Backlash as countries urged to foot health bills of immigrants

Gauteng premier David Makhura this week threatened to force southern African countries to pay for their citizens’ access to health services. Picture: Simphiwe Mbokazi/African News Agency (ANA)

Gauteng premier David Makhura this week threatened to force southern African countries to pay for their citizens’ access to health services. Picture: Simphiwe Mbokazi/African News Agency (ANA)

Published Mar 10, 2019

Share

Johannesburg - Foreign nationals and their access to public services look set to be key election issues in the run-up to the May 8 polls, but politicians have been warned not to inflame xenophobia.
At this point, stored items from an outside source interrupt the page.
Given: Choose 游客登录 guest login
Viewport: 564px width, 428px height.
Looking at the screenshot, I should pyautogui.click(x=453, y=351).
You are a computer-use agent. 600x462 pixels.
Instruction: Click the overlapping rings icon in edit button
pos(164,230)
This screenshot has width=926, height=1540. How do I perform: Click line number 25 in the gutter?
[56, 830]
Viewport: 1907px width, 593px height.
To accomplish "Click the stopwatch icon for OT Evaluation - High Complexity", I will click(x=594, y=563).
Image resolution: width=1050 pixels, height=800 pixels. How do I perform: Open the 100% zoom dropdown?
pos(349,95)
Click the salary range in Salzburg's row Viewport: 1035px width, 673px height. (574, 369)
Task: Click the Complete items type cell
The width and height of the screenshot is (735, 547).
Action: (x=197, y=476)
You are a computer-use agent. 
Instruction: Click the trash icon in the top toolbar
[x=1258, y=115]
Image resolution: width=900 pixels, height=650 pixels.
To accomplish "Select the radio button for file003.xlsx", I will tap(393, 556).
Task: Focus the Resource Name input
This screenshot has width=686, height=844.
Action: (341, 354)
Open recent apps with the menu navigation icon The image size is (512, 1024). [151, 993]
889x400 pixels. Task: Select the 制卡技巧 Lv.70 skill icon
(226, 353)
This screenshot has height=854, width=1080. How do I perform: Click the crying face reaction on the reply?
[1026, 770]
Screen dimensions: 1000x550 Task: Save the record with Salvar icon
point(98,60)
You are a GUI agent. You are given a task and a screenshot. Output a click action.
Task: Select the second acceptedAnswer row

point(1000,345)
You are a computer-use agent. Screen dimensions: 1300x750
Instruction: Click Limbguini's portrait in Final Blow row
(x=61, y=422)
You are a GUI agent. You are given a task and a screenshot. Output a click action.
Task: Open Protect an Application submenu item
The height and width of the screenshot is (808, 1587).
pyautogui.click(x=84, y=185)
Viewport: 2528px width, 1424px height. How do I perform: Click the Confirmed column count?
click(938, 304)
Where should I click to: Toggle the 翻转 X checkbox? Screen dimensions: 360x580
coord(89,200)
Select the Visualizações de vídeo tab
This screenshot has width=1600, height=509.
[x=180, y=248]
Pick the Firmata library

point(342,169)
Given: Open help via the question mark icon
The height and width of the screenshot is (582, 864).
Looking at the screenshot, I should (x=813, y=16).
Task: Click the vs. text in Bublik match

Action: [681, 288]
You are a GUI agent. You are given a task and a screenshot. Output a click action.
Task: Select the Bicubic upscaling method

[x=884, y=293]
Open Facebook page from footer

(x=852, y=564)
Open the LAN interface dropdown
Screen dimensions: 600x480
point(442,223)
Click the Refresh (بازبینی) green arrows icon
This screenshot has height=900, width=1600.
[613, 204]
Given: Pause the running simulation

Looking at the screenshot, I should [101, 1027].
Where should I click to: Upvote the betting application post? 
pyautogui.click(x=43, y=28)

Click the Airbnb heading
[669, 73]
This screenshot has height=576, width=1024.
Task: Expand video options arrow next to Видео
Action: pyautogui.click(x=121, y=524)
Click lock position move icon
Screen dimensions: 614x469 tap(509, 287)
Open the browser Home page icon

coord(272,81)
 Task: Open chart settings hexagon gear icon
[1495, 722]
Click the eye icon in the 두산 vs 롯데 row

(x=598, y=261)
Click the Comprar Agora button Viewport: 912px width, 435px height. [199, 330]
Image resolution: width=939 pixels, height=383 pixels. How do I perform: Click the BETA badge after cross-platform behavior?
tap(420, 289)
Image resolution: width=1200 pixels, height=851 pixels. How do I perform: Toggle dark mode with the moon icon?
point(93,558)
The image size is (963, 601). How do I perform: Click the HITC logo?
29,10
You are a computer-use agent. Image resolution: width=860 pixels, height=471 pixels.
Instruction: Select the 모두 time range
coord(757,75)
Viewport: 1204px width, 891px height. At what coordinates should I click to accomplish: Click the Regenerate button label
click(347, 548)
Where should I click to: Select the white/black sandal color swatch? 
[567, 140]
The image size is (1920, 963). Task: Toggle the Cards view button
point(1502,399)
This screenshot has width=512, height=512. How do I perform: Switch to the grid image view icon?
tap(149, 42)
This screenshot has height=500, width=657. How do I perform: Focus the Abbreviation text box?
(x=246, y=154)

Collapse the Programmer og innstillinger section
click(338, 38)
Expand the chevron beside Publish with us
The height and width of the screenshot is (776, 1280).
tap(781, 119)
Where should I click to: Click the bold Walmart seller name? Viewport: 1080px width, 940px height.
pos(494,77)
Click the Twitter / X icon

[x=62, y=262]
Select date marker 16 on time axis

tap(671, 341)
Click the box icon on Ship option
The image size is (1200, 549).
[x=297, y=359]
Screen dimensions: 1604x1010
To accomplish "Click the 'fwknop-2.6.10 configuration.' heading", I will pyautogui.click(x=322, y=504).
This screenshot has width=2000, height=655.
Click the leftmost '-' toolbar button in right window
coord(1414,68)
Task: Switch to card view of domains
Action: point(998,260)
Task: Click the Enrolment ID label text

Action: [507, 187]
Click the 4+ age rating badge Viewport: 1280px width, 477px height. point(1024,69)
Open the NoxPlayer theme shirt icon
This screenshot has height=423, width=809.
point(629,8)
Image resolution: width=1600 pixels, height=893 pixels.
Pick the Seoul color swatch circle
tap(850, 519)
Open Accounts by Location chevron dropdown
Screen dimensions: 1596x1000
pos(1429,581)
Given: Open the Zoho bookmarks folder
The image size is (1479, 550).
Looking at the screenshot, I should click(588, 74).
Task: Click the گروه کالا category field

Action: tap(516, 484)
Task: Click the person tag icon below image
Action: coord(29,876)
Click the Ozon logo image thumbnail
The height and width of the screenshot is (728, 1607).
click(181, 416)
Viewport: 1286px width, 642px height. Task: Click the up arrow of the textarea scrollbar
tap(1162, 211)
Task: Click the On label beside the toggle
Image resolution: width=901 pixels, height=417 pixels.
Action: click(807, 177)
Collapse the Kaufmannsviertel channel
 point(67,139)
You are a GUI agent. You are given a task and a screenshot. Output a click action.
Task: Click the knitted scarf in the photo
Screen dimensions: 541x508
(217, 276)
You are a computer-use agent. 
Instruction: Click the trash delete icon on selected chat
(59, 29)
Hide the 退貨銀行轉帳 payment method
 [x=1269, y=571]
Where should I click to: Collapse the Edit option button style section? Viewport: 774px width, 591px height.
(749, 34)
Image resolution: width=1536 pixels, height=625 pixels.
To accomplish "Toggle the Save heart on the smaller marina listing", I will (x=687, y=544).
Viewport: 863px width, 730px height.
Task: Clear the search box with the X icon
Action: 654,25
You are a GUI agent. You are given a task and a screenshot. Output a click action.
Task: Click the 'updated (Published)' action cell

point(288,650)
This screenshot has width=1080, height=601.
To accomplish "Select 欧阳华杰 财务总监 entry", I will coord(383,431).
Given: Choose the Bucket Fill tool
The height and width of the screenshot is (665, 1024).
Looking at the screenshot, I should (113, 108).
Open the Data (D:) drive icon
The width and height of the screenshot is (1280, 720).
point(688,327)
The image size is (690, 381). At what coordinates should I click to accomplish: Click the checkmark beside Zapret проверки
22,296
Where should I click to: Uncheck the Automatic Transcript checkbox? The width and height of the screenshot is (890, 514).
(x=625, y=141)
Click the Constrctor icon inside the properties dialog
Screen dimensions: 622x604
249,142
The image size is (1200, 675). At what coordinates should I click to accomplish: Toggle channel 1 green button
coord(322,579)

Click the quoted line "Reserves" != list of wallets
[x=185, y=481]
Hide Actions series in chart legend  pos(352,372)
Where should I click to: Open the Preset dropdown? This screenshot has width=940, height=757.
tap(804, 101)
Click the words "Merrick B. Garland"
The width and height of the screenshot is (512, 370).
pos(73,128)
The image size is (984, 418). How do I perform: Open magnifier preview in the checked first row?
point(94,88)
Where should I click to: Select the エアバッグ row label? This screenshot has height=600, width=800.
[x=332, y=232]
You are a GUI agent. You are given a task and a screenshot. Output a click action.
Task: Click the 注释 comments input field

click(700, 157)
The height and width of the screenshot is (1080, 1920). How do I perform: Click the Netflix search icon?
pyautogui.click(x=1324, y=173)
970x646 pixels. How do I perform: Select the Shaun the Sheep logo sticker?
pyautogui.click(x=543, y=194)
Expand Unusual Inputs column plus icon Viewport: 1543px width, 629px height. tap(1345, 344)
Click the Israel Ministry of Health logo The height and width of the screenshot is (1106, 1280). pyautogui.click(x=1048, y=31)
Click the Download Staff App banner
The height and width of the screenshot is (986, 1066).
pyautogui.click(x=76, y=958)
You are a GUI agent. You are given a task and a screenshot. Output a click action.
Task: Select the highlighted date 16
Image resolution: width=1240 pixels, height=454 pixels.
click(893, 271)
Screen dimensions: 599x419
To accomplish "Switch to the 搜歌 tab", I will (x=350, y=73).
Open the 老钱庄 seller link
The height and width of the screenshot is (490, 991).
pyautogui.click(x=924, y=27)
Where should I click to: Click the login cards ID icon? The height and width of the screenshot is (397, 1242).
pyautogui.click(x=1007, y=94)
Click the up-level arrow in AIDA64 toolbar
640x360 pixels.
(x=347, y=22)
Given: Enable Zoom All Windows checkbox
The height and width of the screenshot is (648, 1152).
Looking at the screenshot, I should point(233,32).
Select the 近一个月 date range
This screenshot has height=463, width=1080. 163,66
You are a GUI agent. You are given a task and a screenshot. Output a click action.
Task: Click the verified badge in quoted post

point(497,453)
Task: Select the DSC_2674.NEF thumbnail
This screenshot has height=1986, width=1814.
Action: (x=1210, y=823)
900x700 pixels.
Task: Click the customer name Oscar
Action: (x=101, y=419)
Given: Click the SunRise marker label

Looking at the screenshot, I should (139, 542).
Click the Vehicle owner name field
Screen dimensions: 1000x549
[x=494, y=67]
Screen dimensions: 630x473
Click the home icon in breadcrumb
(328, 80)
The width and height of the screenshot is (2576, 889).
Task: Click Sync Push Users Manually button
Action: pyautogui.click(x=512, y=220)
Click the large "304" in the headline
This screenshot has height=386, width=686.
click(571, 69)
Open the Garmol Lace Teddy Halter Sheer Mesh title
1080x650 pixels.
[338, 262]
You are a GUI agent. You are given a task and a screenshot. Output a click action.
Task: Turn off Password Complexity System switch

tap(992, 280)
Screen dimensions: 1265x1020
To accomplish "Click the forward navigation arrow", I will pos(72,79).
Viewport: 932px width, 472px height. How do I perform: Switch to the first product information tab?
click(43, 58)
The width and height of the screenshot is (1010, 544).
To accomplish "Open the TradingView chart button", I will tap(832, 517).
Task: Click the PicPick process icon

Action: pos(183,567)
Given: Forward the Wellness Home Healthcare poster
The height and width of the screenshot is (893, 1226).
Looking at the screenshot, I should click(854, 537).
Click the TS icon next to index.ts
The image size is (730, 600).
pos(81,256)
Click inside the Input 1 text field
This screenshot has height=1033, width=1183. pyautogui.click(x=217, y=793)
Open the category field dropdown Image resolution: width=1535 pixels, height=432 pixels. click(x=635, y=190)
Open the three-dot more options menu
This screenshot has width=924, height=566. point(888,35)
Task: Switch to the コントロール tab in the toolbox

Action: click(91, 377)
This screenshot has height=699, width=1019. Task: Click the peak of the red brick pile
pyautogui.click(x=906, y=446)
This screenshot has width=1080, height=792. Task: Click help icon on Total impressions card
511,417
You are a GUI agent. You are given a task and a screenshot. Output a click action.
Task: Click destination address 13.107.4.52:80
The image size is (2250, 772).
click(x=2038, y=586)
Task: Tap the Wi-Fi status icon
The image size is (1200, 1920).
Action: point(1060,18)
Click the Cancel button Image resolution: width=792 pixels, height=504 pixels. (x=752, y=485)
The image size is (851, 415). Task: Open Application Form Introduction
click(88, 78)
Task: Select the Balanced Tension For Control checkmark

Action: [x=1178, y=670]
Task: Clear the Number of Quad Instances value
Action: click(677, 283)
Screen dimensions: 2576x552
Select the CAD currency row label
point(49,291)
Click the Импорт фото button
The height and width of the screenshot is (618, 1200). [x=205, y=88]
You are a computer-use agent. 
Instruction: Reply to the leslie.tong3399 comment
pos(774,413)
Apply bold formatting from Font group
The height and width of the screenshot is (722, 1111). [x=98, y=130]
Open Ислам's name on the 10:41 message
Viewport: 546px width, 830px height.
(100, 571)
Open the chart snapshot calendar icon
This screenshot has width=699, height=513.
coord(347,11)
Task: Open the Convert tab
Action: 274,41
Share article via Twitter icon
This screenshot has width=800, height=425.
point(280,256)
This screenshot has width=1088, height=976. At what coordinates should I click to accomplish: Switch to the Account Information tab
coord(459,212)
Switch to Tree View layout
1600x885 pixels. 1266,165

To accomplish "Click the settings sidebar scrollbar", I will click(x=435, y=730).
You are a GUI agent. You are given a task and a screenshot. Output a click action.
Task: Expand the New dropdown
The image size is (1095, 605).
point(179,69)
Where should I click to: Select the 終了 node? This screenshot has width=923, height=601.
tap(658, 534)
Gauteng premier David Makhura this week threatened to force southern African countries to pay for their citizens’ access to health services as the burden on the resources of the country’s economic hub threatens to spiral out of control.

In his state of the province address, Makhura revealed that Gauteng’s public health system serves 20 million healthcare users every year compared to 7 million in 1994.

The province now has a population of 14.7 million, according to Statistics SA’s mid-year estimates.

Makhura admitted that the province’s public healthcare system faces tremendous pressures and challenges.

Finance MEC Barbara Creecy also acknowledged that the Gauteng government has been forced to increase its budget by billions of rand due to millions of people flocking to the province, stretching services such as healthcare and education.

However, Makhura promised that the financial and structural challenges were receiving the utmost attention of his executive and President Cyril Ramaphosa’s Cabinet.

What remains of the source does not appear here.